Conselho de Unidade: “Unidade” se refere a cada Centro de Ensino (CTC, CFM, CCS, CCE, CFH, etc). O Conselho de Unidade é uma instância semelhante aos colegiados dos cursos e departamentos, tabém é composta por professores, técnicos e estudantes e tem caráter deliberativo. Nele, debate-se, por exemplo, a criação de novos cursos, o repasse de verbas da reitoria para as unidades ou a utilização de espaços físicos de um centro. 

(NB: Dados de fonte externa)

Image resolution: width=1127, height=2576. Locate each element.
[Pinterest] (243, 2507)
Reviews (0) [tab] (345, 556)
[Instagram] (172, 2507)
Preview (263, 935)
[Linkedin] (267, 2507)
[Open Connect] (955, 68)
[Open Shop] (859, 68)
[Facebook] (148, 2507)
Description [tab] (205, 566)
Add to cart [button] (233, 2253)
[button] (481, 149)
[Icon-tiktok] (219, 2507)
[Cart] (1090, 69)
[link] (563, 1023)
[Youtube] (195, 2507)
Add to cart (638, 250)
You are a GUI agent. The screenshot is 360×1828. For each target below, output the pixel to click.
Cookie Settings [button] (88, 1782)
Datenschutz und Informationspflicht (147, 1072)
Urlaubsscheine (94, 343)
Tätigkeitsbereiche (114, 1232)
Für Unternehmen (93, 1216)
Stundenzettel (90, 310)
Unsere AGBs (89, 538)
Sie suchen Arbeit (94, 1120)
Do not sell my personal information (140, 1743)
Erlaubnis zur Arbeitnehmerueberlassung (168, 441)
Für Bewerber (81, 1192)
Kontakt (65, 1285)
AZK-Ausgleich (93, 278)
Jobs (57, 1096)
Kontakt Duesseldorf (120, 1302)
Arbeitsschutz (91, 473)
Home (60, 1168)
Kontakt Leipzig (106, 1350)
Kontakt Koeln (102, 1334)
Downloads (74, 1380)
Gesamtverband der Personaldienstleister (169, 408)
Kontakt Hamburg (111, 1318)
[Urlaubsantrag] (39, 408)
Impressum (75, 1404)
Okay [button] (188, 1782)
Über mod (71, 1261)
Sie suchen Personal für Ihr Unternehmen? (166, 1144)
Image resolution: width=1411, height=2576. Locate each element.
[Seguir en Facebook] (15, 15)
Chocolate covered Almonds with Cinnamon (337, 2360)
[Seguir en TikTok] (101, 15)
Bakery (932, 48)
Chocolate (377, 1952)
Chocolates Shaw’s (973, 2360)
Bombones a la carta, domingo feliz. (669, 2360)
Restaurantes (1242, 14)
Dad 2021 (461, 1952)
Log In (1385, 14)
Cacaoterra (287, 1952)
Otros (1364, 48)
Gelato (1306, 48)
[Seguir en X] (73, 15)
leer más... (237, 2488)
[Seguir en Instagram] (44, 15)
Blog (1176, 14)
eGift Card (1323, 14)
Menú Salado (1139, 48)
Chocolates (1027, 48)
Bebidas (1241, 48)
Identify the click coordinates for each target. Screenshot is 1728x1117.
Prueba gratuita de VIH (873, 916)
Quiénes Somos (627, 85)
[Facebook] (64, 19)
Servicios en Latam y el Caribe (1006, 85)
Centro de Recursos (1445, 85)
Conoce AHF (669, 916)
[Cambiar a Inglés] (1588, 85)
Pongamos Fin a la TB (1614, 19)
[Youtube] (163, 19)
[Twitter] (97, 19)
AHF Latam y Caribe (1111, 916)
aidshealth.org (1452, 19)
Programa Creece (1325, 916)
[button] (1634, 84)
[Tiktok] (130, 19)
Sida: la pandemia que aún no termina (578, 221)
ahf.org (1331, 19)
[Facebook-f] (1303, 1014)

Conselho Universitário (CUn): é a instância máxima de deliberação da universidade. Nela ocorrem decisões importantes e, por isso, sua representação costuma ser disputada. Ela é composta por membros da reitoria (Reitor, Vice e pró-reitores), representantes docentes, da categoria dos técnicos e de estudantes. Atualmente, a nomeação da representação estudantil no CUn é feita através da eleição de DCE. A chapa vencedora, conquista um percentual das cadeiras relativo aos votos, as demais chapas também podem indicar representações de acordo com a proporção dos votos depositados nas urnas. O CUn é importantíssimo, políticas significativas são decididas neste lugar, como a adoção da Empresa Brasileira de Serviços Hospitalares (EBSERH) no Hospital Universitário, a cessão de terreno da universidade para a construção de vias públicas ou até mesmo a alteração do caráter de ensino, como verificado recentemente na adoção do Ensino Híbrido na Pós-Graduação. 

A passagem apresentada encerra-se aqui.